Quiso abofetearse a sí misma. Se sintió estúpida por no haber notado la ausencia de su teléfono. Por supuesto que en todo el asunto de entrar y salir de la inconsciencia tantas veces, se le habían cruzado los tiempos.
De pronto, se sintió molesta por tanta estupidez de su parte y quiso estar sola.
—Um. Bueno, no puedo entrenar aún —dijo Jaden mientras Patrick regresaba a su lugar en el sofá y le lanzaba una ceja hacia arriba—. Este... dile a tu papá que le avisaré.
Onex estaba confundido.
—Marmel, debes entrenar.
—Lo sé —respondió, rodando los ojos—. Pero no puedo por ahora.
Él bufó.
—¿Y eso qué demonios significa?
Ella se exasperó y se puso de pie.
— ¡Significa que no puedo entrenar aún!
—Maldición, eso lo entiendo —repuso Onex—. Pero dame una razón. ¿Por qué no puedes?
Ella se mordió el interior de la boca y caminó hasta la puerta pisando firme.
— ¡Largo de mi casa!
Los ojos de Onex se agrandaron.
—Pero ¿qué te pasa? Solo dime porqué...
—¡Porque soy una inútil y necesito medicación para poder tener ganas de siquiera levantarme de la cama en la mañana! —gritó ella, ya perdiendo los papeles por completo— ¡No puedo caminar ni dos cuadras sin escupir los pulmones, si no lo notaste ya! UGH. ¡¿Por qué tienes que ser tan molesto?!
Lo jaloneó de la camiseta y lo empujó fuera de la casa. Onex a duras penas pudo hablar antes de que ella cerrara la puerta. Detuvo la madera de la puerta con la mano y miró a Jaden, que respiraba con dificultad y se veía más roja que antes.
—Oye, Marmel —dijo con voz calmada—, ¿saldrías conmigo?

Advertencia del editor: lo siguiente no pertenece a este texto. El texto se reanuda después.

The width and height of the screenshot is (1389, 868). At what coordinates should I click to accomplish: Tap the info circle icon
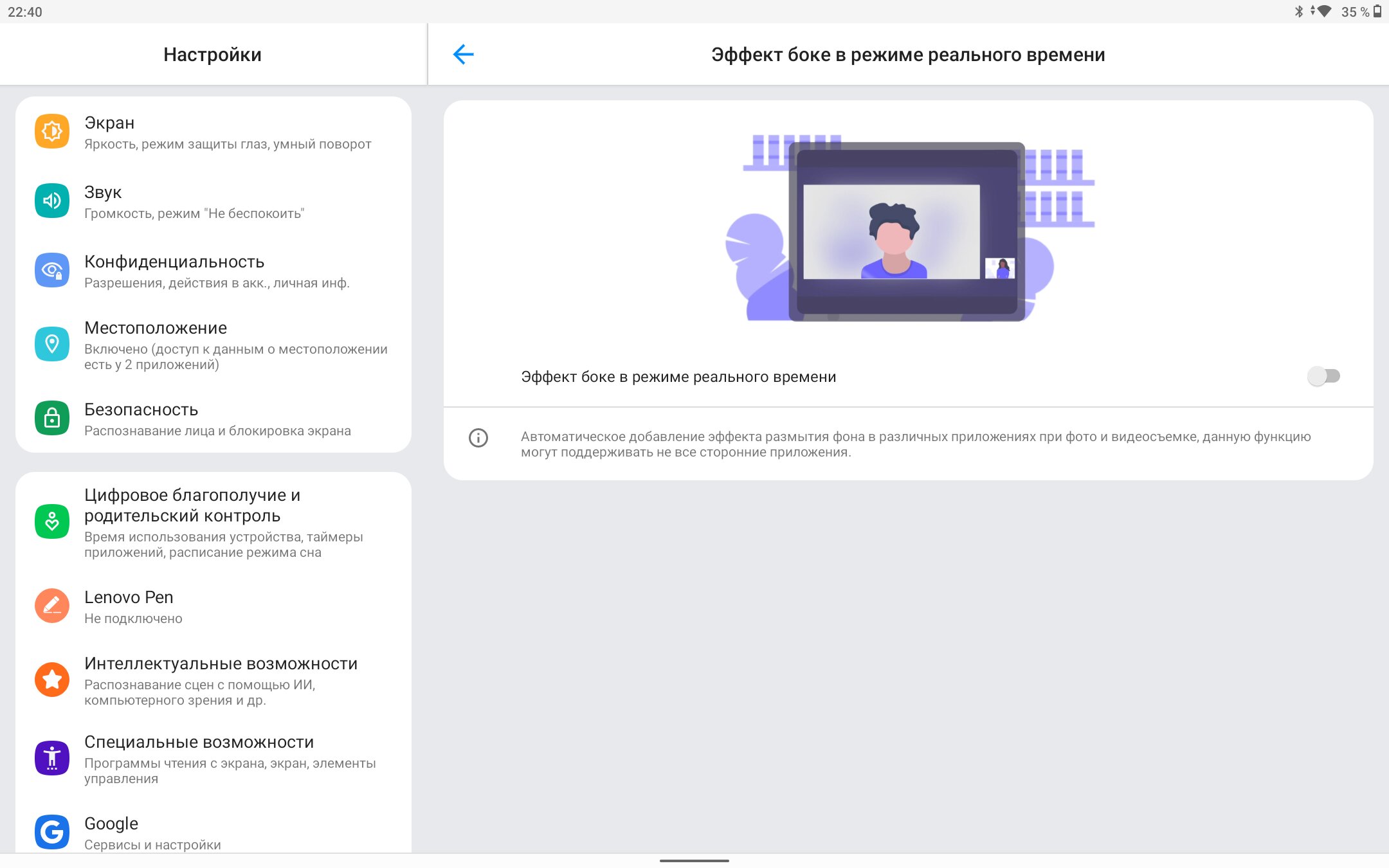pyautogui.click(x=478, y=438)

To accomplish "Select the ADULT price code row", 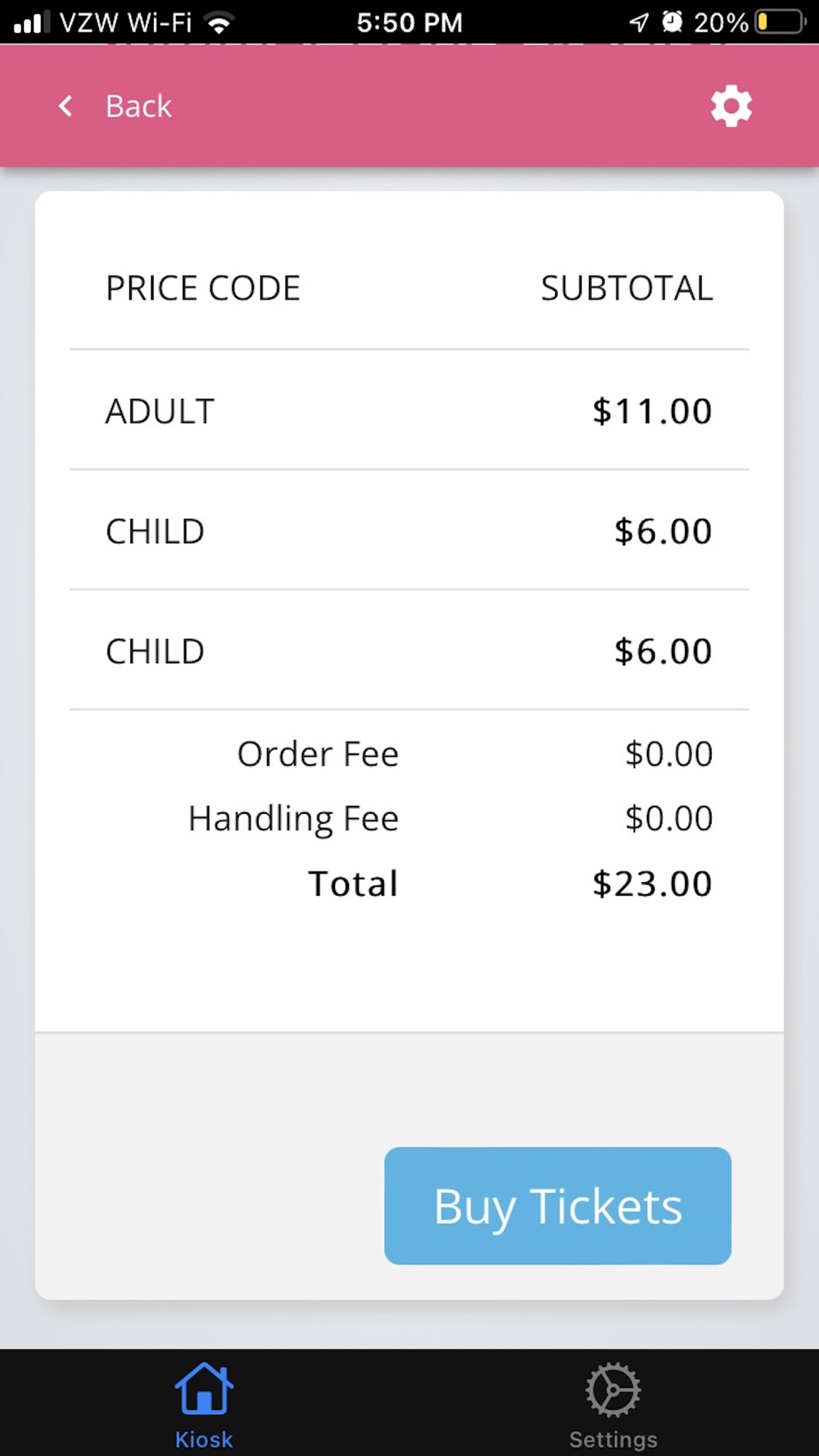I will (x=161, y=411).
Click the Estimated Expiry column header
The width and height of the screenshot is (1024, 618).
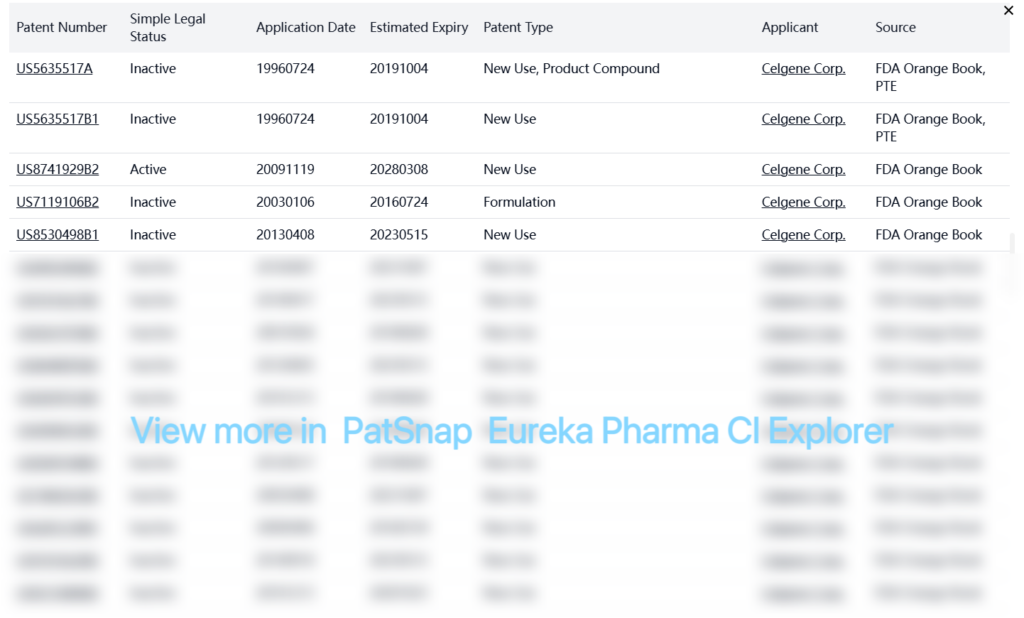pyautogui.click(x=419, y=28)
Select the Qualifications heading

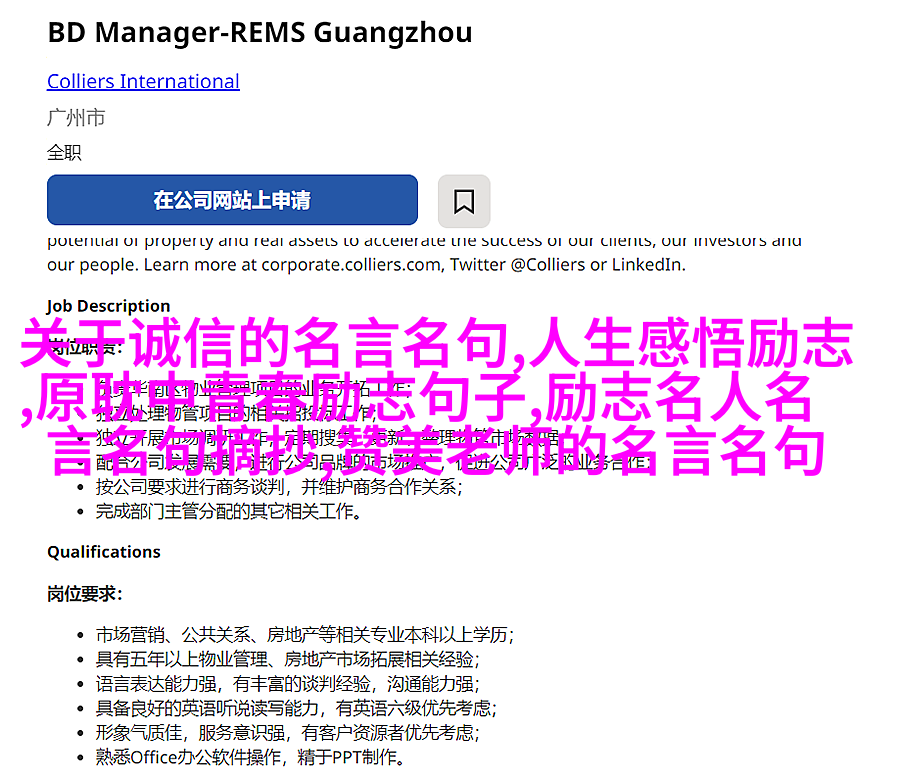tap(104, 552)
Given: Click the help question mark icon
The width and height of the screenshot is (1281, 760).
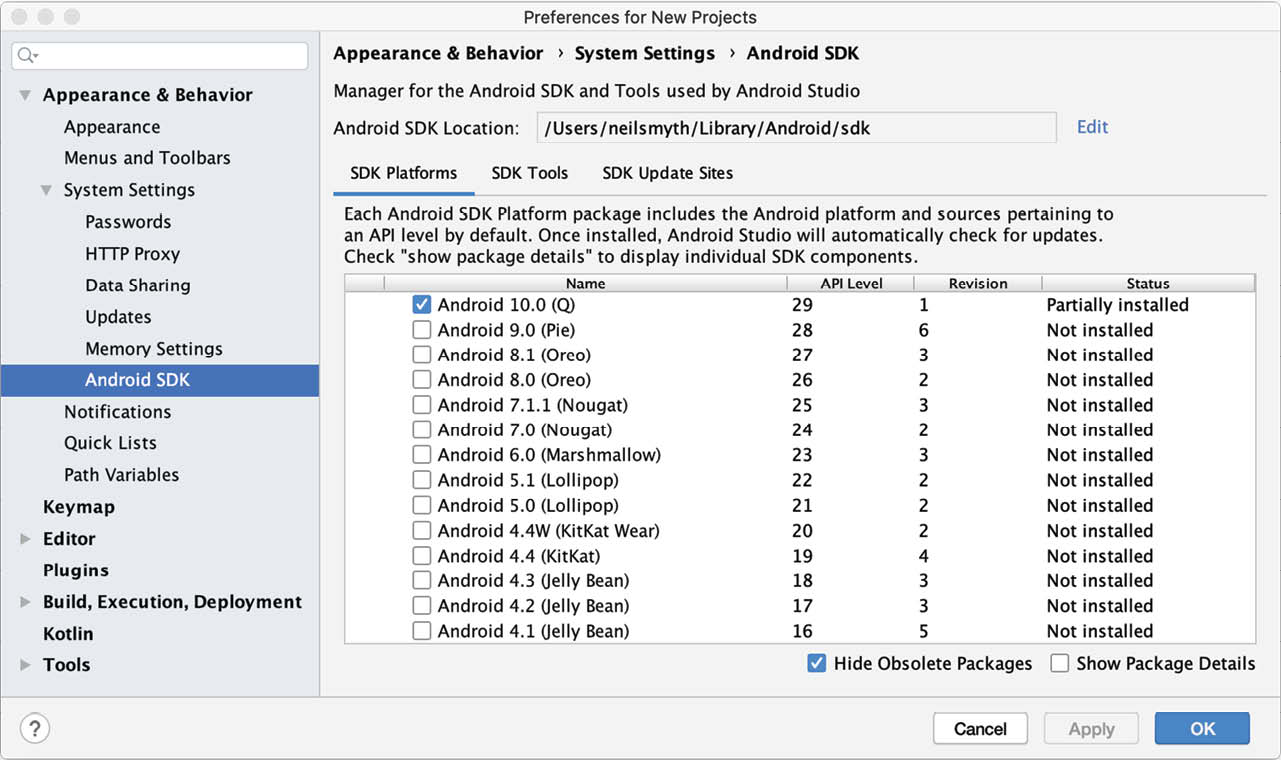Looking at the screenshot, I should (x=34, y=727).
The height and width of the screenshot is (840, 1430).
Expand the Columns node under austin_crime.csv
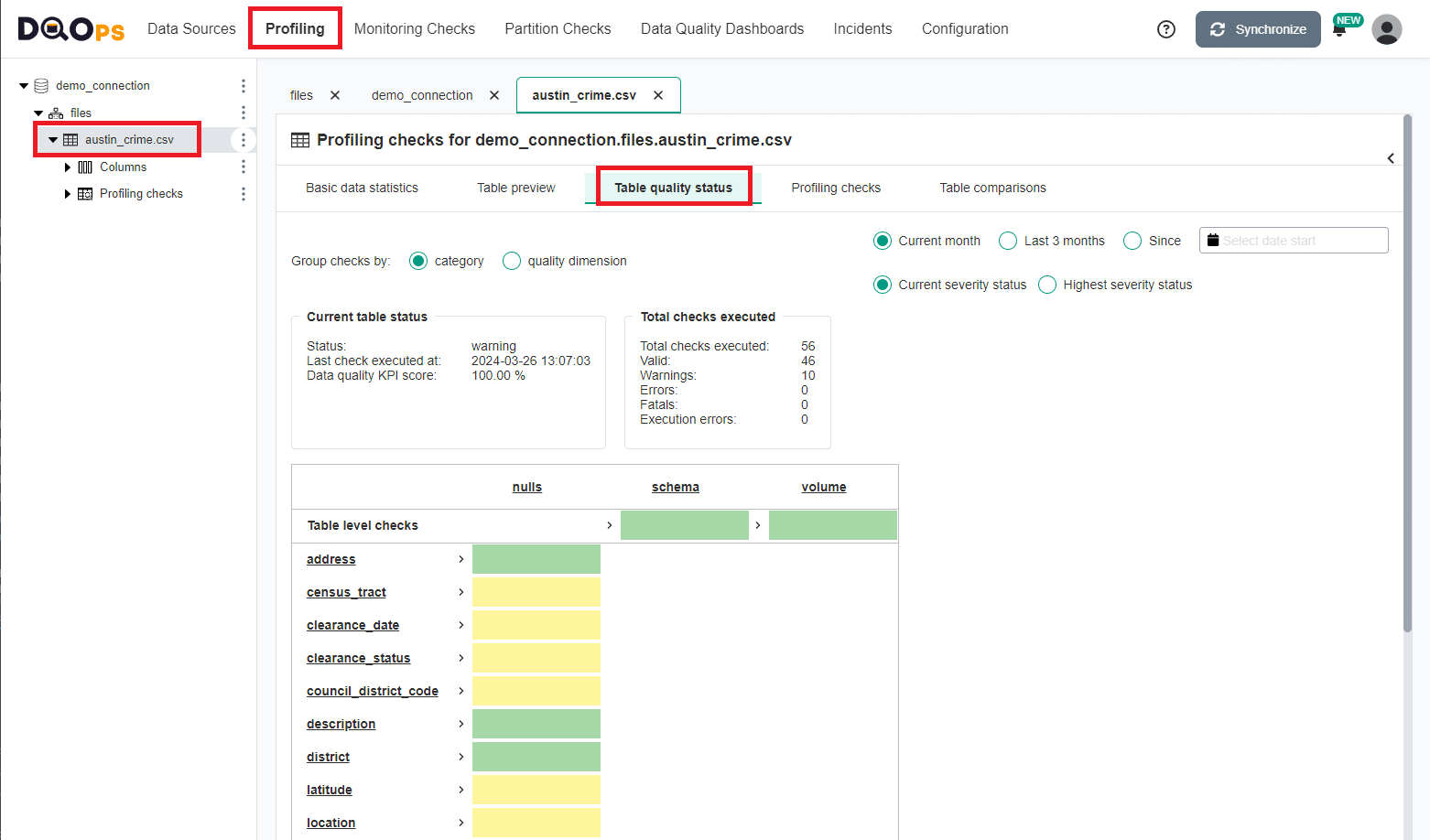pyautogui.click(x=67, y=167)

Ella parpadeó un par de veces, confundida. Y entonces cerró la puerta en su cara.
Patrick se estaba desternillando en la risa cuando ella se giró hacia él y solo alcanzó a suspirar, se estaba volviendo una idiota de verdad y la depresión y el estrés no eran excusas viables. Se prometió tomarlo con calma la próxima vez mientras se sentaba nuevamente.